Despite the newness of Cusack Park, its peripheral location did it few favours with just four visits from neighbours Limerick in 1940s and ‘50s representing the only Senior championship hurling at the ground. The arrival of Galway into Munster in the early ‘60s gave Ennis a lift as suddenly it was an obvious neutral location for Galway-Limerick games and was a neighbouring county to Clare. Tipp made a first championship visit to the ground to play Galway in 1961. It was a year of rarities for Tipp which included a League trip to Carlow, and an All-Ireland Final against Dublin for the first time since the Triple Crown year of 1930. Tipp became only the second All-Ireland Final winner ever not to score a goal in the final but managed to hit Galway for seven in Ennis. Limerick and Galway travelled to Ennis over the following years honouring home and away agreements with their hosts as well as playing each other. Tipp’s next trip did not happen until 1985.
Tipp had gone close against Cork in the Centenary Munster Final but still only nine of that 1984 Munster Final team started the next championship game a year later. Even more remarkable to think that of the team that got over Clare in that 1985 Munster semi-final only seven started the year after against Clare in Ennis again. And of that 1986 team that gave away a sizeable lead to lose that game only four survived to the Munster Final replay of 1987 in Killarney. Someday someone will theorise convincingly that the Tipp teams of the ‘Famine’ years were among the greatest hurlers to grace any field. How they remained so competitive despite such chopping and changing defies any other explanation.
That 1985 match with Clare was dour and finished level. A fortnight later Tipp won the replay by eleven points in Thurles, reflecting the margin when the teams had met in the now largely forgotten Ford Cup semi-final. This was a second – and last - iteration of the Centenary Cup that was played a year earlier. Tipp’s 1986 trip to Ennis featured Kilruane’s Tony Sheppard only championship appearance in goal, rewarding a fine career with a great club team. He was also unluckily blown for over-carrying with the resultant penalty goaled. Other debutants were his club-mate Séamus Gibson. John McGrath of Borris-Ileigh, and Noel Sheehy at centre-back. Colm Bonnar debuted at corner-back and one of the subs which came on was another Kilruane man by the name of Eamon O’Shea. It was a result which was universally criticised in Tipp, after a nine-point lead was frittered away, with all the progress of the previous few years apparently thrown to the winds. Of course, that argument assumed that the progress was a function of continuity. But it was in spite of continuity. The Clare ambush in Ennis was waiting to happen.

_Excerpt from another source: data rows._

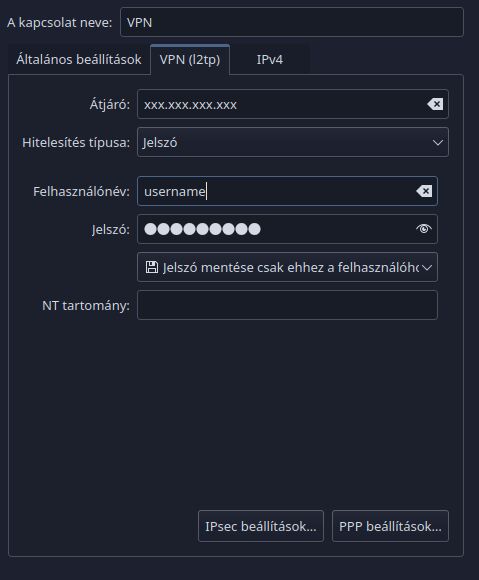The width and height of the screenshot is (479, 580).
Task: Click the NT tartomány label
Action: click(86, 306)
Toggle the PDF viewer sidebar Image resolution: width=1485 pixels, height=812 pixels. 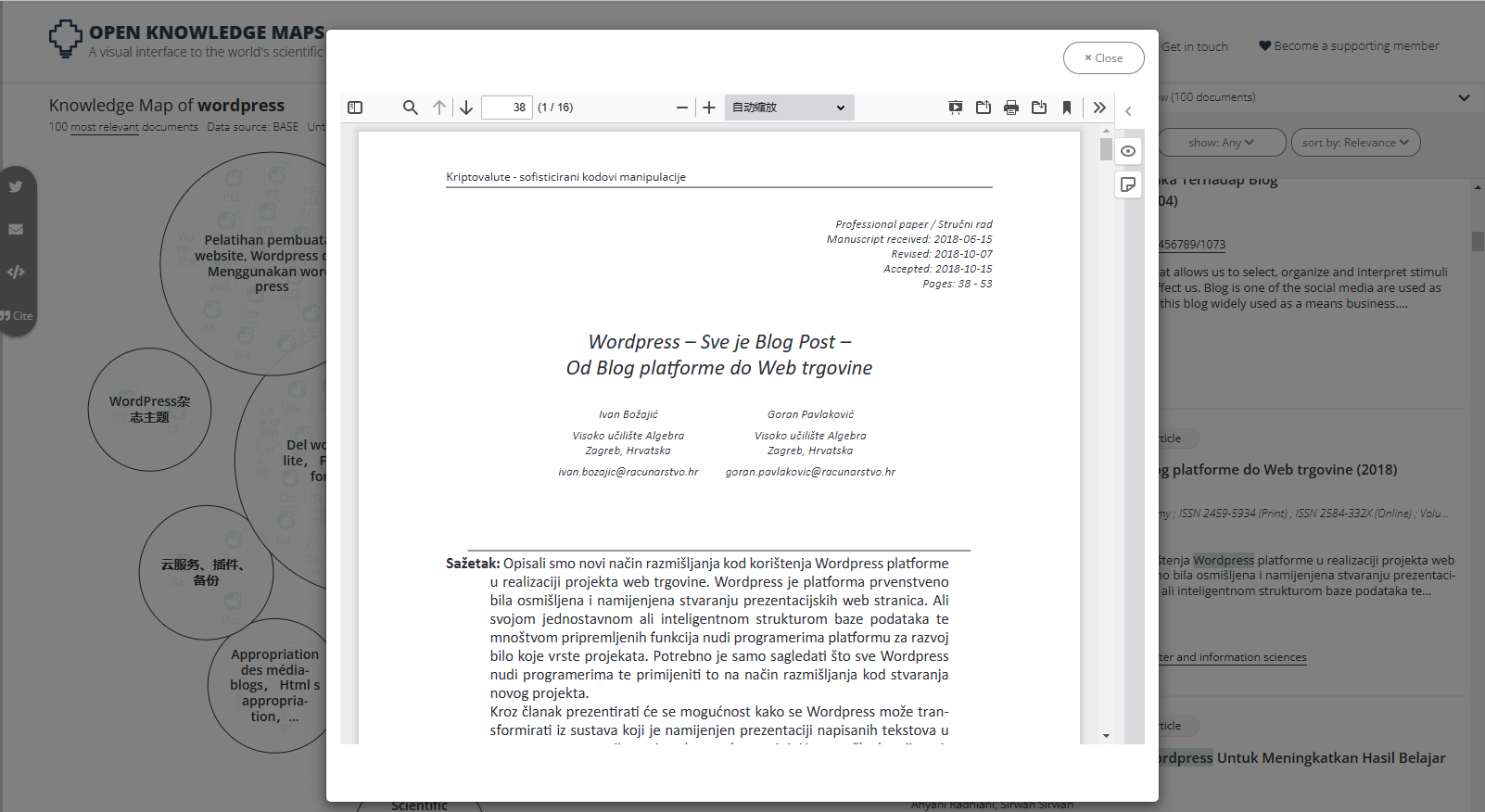click(x=355, y=108)
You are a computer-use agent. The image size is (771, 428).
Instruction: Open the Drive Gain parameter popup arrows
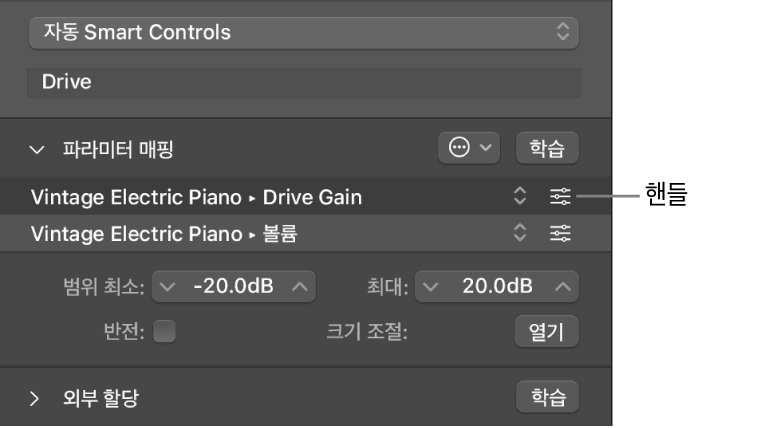[x=519, y=197]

If it has not been a happy hunting ground on occasion for Tipp, it has caused problems for the Clare County board too. Various attempts have been made to look at alternatives. The pitch was so poor in the mid-70s that Clare decamped to Tulla for National League games. Between 1976 and 1980 the county played fourteen league games in Tulla losing just two – to Wexford and Tipp. A loan-scheme fundraiser akin to Tipp’s efforts ahead of the renovations to Semple Stadium in the early 1980s was under-taken. It was enhanced by the high profile of the Clare hurling team which won the 1977 and ’78 National Leagues and went hard on winning the Munster Final too. Another grand opening of Cusack Park took place in 1980.
One of the venues more folkloric events was surely the 1962 Harty Cup final when Ennis CBS, with nine players from the local parish including from 8-15, beat a St Flannan’s team with seven North Tipp men starting. As time ebbs on its significance is less to a newer generation but it kept the street corners buzzing around Ennis for many a day. May they continue to chatter for many a day. It is good that championship hurling is now finally a regular in a town which holds the game in such regard.